By Sarah Howarth
Every good training provider aims for participants on their courses to feel excited about their learning and eager to implement it at work. But days, weeks, months later, what can a training organisation do to make sure delegates are able to really use their learning at work?
At Language Services Direct, we believe that an important part of our role as a language-training provider is to support learners to implement, maintain and continuously build upon their skills long after their courses end. How do we do this?
At the end of each course, we provide the learner with an in-depth progress report. This details all areas of learning covered and measures progress made against objectives set at the outset of training. It provides an assessment of the learner’s current ability level in the language along with areas of strength and weakness, and, importantly, includes recommendations for further learning. This might include, for example, listening to specific radio stations/podcasts/audiobooks/music; watching foreign-language TV and movies (perhaps with subtitles); using language-exchange platforms to converse with native speakers online; and reading particular media, such as news websites with articles adapted for different levels of language ability.
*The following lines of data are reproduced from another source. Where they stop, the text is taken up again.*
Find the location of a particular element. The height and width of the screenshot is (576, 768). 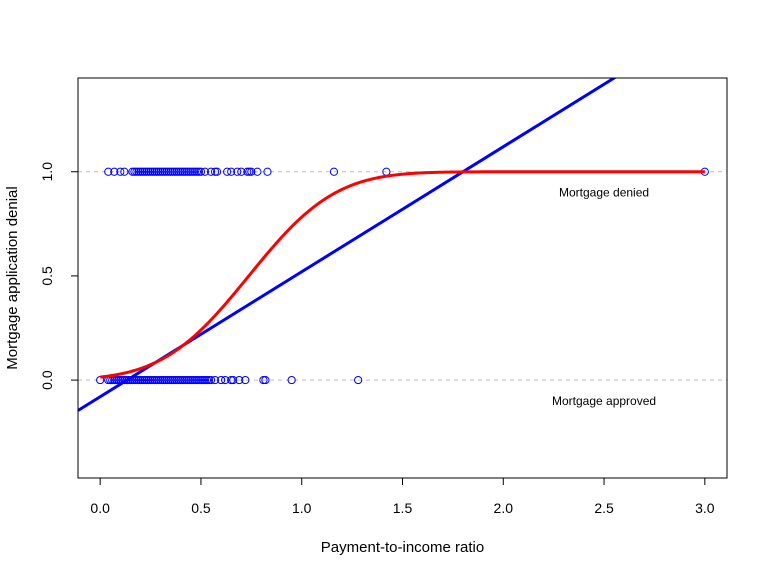

y-tick-label: 0.5 is located at coordinates (47, 276).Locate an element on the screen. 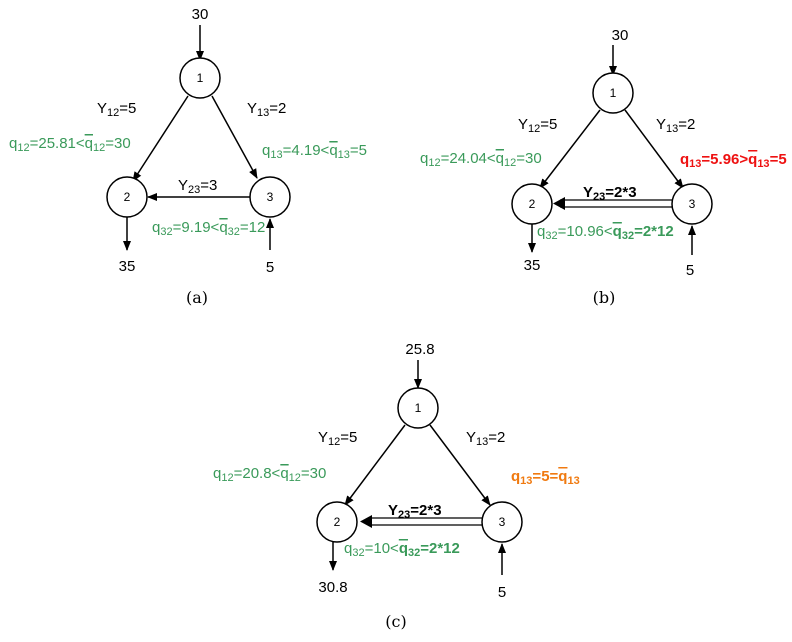  outflow-node2-label: 30.8 is located at coordinates (332, 588).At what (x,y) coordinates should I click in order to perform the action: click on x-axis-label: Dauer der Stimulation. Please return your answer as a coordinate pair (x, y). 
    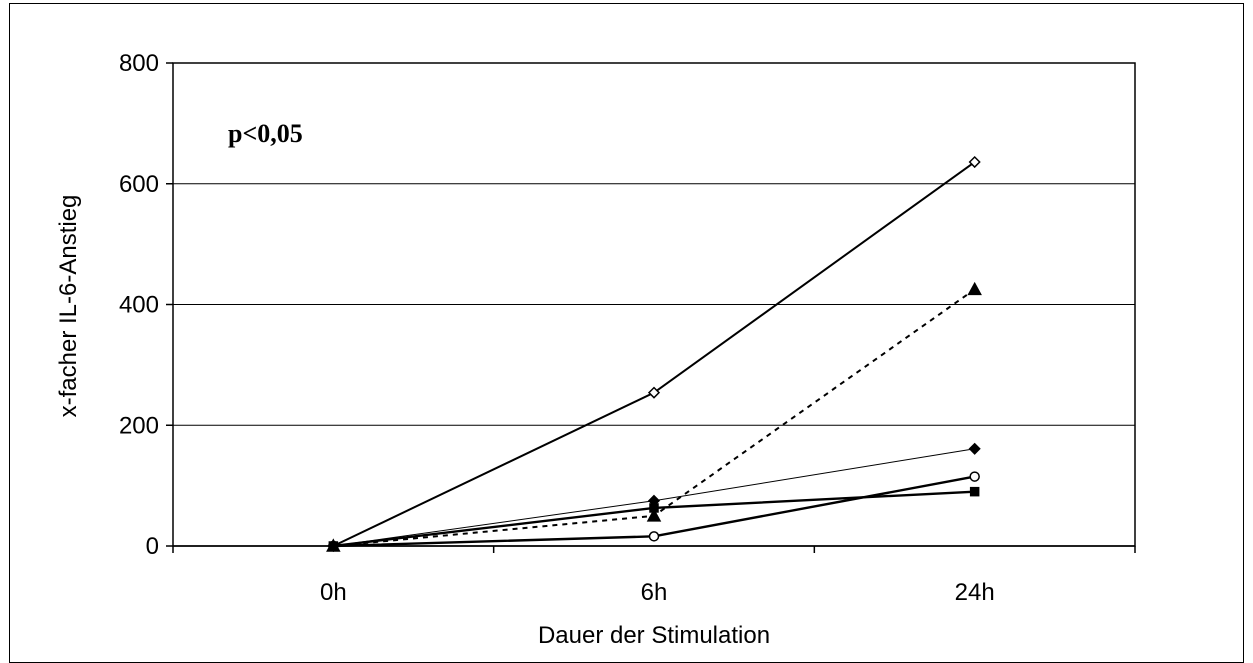
    Looking at the image, I should click on (654, 636). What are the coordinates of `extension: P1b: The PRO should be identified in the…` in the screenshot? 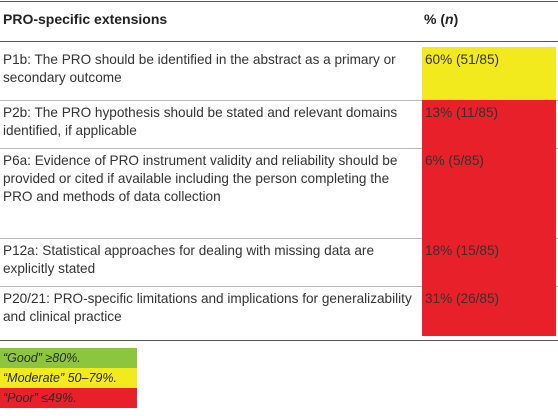 It's located at (200, 68).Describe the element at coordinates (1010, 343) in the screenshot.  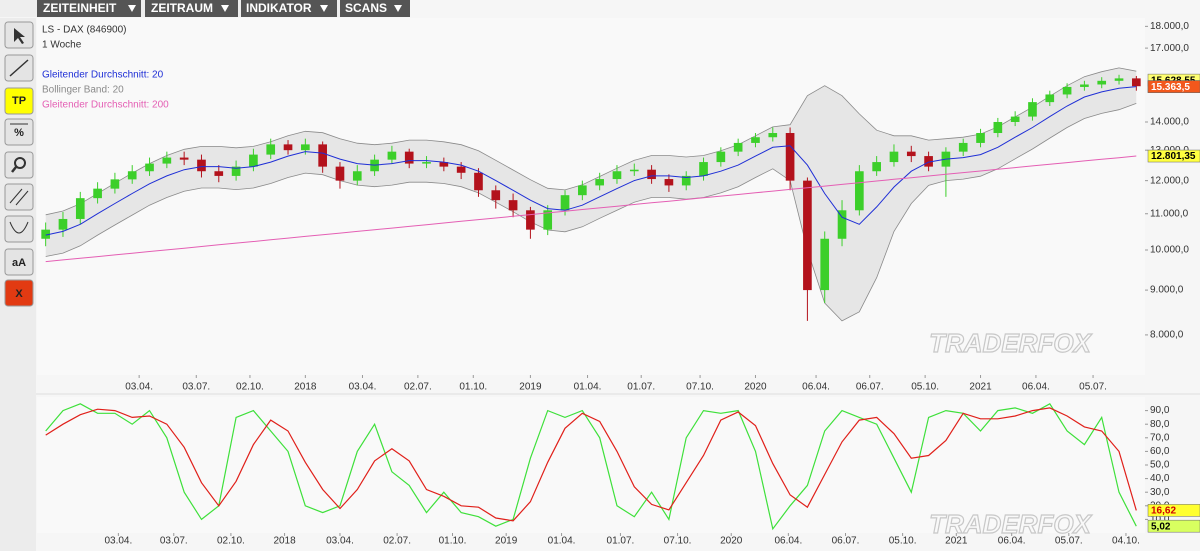
I see `watermark: TRADERFOX` at that location.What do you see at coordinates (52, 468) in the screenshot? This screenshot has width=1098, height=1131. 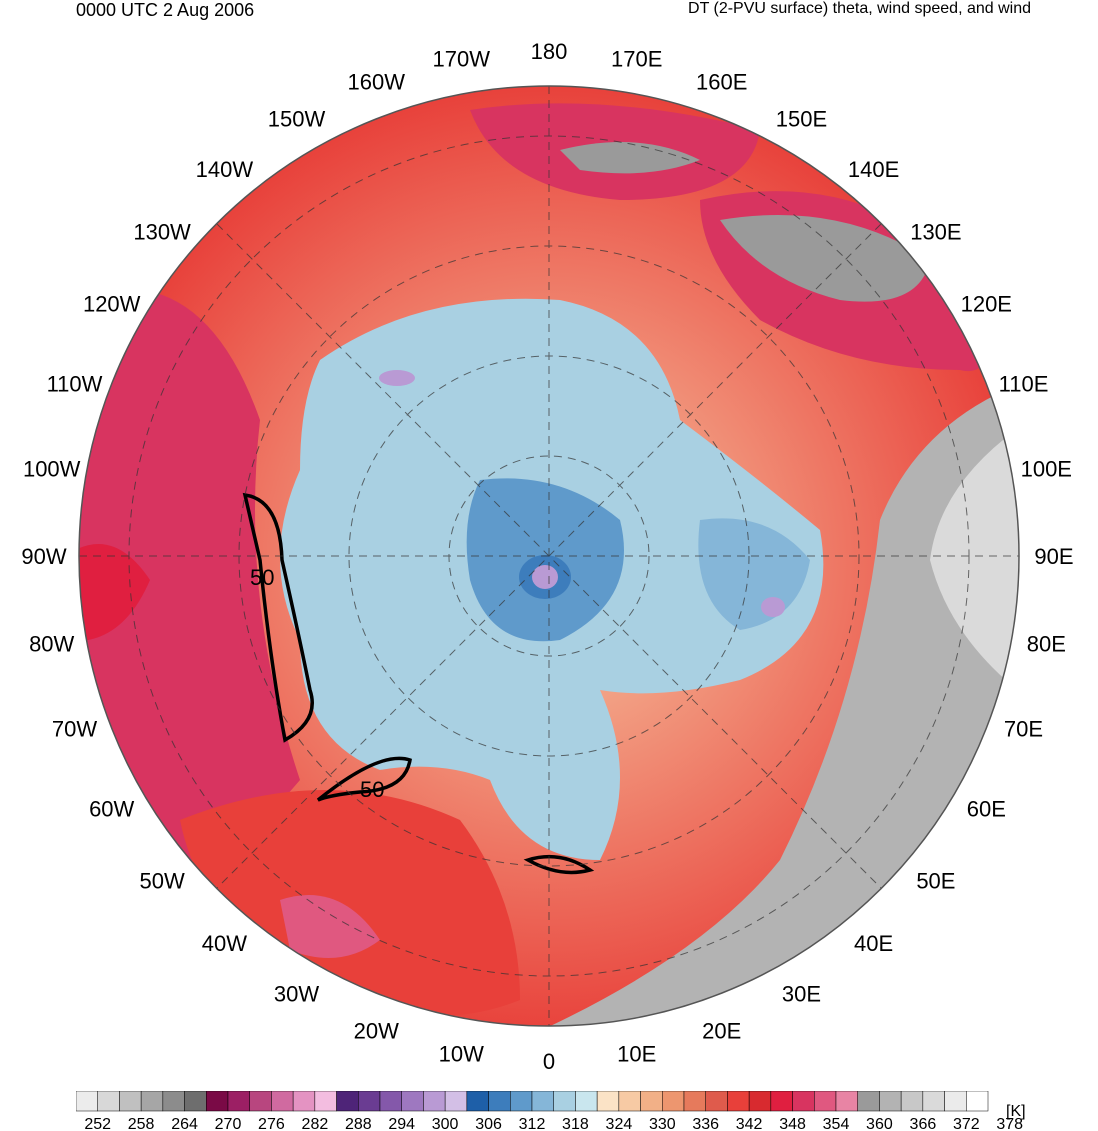 I see `longitude-label: 100W` at bounding box center [52, 468].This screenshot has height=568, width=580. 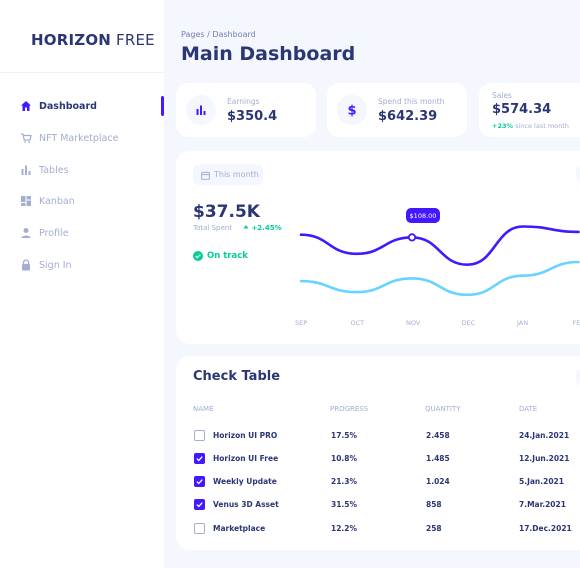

It’s also helpful for line managers and L&D professionals to receive end-of-course summaries with detailed information on course content and the skills delegates have developed during training. Managers can then actively support and encourage their staff to use their language skills as much as possible for social and business interactions with colleagues and contacts. They can help learners create opportunities to use their new skills, perhaps to introduce themselves in Russian at a conference, make a presentation in Spanish or take part in a conference call in French.
Through Virtual Learning Environments, learners can be signposted to high-quality digital resources to enhance their learning and further practise their skills. There is a huge collection of language-learning websites and apps of varying quality available; expert trainers should curate this content in order to direct learners to the most useful and effective resources. These might include, for example, online language-learning software, vocabulary-building apps, flashcard software, and grammar-practice activities online.
Learners can book a remote coaching session with a specialist trainer several weeks after course completion to discuss the impact of the course on business performance and objectives, and to provide practical advice on how to enhance use of language skills at work.
At Language Services Direct, we firmly believe in reflective training practice (as well as reflective learning) and ask learners to provide detailed feedback on all aspects of their training, from the quality of their course materials to the amount and utility of self-study assignments. This, of course, includes feedback on the impact of our training courses on our learners’ work and business objectives, so that we can continue to learn and improve our performance in this important area too.